THE EXERCISE => Please copy out the items below verbatim, starting at the line that contains "Where should I" and ending at the last line of the items, with both ends included.

(Text and item location entries)
----

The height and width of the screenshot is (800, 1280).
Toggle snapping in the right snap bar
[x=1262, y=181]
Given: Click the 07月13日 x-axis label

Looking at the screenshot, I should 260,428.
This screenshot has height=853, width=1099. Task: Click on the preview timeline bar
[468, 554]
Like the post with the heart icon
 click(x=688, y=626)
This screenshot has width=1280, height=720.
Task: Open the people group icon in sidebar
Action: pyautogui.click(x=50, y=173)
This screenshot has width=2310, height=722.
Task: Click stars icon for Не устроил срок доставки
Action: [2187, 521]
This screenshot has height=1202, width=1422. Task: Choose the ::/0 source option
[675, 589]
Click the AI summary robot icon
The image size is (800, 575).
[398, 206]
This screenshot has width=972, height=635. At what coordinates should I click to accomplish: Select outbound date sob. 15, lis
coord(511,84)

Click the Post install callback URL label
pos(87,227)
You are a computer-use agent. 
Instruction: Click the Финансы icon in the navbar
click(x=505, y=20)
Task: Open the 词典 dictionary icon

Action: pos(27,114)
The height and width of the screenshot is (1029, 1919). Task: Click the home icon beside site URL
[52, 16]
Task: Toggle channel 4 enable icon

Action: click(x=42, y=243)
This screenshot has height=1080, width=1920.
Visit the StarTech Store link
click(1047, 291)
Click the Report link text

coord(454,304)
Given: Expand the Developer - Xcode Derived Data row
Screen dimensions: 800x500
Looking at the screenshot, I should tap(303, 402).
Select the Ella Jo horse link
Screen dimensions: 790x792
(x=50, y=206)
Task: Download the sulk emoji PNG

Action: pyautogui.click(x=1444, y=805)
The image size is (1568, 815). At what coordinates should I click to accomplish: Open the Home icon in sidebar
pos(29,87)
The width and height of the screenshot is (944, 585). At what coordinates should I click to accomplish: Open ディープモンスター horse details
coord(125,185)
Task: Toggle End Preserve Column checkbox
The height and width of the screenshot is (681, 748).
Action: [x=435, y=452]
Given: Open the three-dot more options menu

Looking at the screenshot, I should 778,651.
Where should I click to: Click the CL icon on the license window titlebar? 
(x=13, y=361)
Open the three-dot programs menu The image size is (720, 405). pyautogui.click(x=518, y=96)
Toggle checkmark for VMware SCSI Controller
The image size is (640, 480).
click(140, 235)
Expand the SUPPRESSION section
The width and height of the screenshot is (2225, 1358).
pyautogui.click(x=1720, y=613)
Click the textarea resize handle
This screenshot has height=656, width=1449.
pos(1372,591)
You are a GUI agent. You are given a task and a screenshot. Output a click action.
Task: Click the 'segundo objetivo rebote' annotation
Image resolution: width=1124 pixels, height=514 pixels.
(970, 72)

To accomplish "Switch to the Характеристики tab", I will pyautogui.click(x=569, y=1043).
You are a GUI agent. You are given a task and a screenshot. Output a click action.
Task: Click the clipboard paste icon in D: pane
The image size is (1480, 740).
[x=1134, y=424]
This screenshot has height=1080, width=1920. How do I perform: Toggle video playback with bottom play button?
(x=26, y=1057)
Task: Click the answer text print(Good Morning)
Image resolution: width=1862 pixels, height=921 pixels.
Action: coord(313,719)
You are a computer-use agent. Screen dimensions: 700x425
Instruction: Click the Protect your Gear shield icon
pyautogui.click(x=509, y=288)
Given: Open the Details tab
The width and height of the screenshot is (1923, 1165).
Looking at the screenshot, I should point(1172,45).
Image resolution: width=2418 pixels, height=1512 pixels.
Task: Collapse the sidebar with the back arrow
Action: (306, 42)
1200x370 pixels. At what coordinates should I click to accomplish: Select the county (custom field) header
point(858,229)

----

WRITTEN SOLUTION =>
Where should I click to: Click the CL icon on the license window titlebar? 
(x=13, y=361)
Open the three-dot programs menu The image size is (720, 405). pyautogui.click(x=518, y=96)
Toggle checkmark for VMware SCSI Controller
The image size is (640, 480).
click(140, 235)
Expand the SUPPRESSION section
The width and height of the screenshot is (2225, 1358).
pyautogui.click(x=1720, y=613)
Click the textarea resize handle
This screenshot has height=656, width=1449.
pos(1372,591)
You are a GUI agent. You are given a task and a screenshot. Output a click action.
Task: Click the 'segundo objetivo rebote' annotation
Image resolution: width=1124 pixels, height=514 pixels.
(970, 72)

To accomplish "Switch to the Характеристики tab", I will pyautogui.click(x=569, y=1043).
You are a GUI agent. You are given a task and a screenshot. Output a click action.
Task: Click the clipboard paste icon in D: pane
The image size is (1480, 740).
[x=1134, y=424]
This screenshot has height=1080, width=1920. How do I perform: Toggle video playback with bottom play button?
(x=26, y=1057)
Task: Click the answer text print(Good Morning)
Image resolution: width=1862 pixels, height=921 pixels.
Action: coord(313,719)
You are a computer-use agent. Screen dimensions: 700x425
Instruction: Click the Protect your Gear shield icon
pyautogui.click(x=509, y=288)
Given: Open the Details tab
The width and height of the screenshot is (1923, 1165).
Looking at the screenshot, I should point(1172,45).
Image resolution: width=2418 pixels, height=1512 pixels.
Task: Collapse the sidebar with the back arrow
Action: (306, 42)
1200x370 pixels. At what coordinates should I click to accomplish: Select the county (custom field) header
point(858,229)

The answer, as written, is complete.